Organ injury stimulates the formation of new capillaries to restore blood supply raising questions about the potential contribution of neoangiogenic vessel architecture to the healing process. With single-cell mapping we resolved the properties of endothelial cells that organize a polarized scaffold at the repair site of lesioned peripheral nerves. Transient reactivation of an embryonic guidance program is required to orient neovessels across the wound. Manipulation of this structured angiogenic response through genetic and pharmacological targeting of Plexin-D1/VEGF pathways within an early window of repair has long-term impact on configuration of the nerve stroma. Neovessels direct nerve-resident mesenchymal cells to mold a provisionary fibrotic scar by assembling an orderly system of stable barrier compartments that channel regenerating nerve fibers and shield them from the persistently leaky vasculature. Thus, guided and balanced repair angiogenesis enables the construction of a “bridge” microenvironment conducive for axon regrowth and homeostasis of the regenerated tissue.
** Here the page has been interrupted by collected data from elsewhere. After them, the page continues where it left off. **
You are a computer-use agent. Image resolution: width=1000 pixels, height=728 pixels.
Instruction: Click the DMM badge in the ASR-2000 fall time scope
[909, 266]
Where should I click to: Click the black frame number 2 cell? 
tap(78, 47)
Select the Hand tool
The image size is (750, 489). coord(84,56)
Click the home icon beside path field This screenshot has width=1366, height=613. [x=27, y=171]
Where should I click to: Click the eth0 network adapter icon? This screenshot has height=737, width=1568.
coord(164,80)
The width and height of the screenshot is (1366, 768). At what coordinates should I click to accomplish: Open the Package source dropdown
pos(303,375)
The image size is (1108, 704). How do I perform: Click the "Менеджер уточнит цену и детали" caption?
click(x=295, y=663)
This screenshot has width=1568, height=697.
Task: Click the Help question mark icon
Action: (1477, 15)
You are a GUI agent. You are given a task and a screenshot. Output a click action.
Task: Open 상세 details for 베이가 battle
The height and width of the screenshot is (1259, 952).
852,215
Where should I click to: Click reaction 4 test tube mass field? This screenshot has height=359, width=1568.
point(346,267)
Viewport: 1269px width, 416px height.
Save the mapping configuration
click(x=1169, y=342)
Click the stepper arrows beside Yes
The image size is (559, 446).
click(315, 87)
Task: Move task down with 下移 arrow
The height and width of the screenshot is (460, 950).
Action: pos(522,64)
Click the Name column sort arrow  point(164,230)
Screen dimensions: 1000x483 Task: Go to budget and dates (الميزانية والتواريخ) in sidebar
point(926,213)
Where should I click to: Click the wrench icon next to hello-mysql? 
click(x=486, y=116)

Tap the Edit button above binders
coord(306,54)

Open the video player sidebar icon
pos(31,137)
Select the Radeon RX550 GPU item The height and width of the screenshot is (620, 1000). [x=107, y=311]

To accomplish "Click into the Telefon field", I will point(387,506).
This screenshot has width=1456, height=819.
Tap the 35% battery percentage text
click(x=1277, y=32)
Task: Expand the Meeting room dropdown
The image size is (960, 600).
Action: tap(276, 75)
Overall design: Endothelial cells genetically labeled with R26-TomatoLSL (Jax stock# 007914) reporter under the control of Cdh5(PAC)-CreERT2 (PMID: 20445537) were FACS-isolated from pooled uninjured sciatic nerves of adult mice or from the lesion site ("bridge" region) of sciatic neves at 7 or 14 days post-injury (dpi), and profiled by bulk RNA-seq. In a separate experiment, endothelial cells expressing Kdr-Cherry reporter (Jax stock# 018542) were FACS-isolated from the bridge region of sciatic nerves from control or Chd5::CreER; Plxnd1fl/fl mice (endothelial-specific deletion of Plexin-D1) at 7dpi.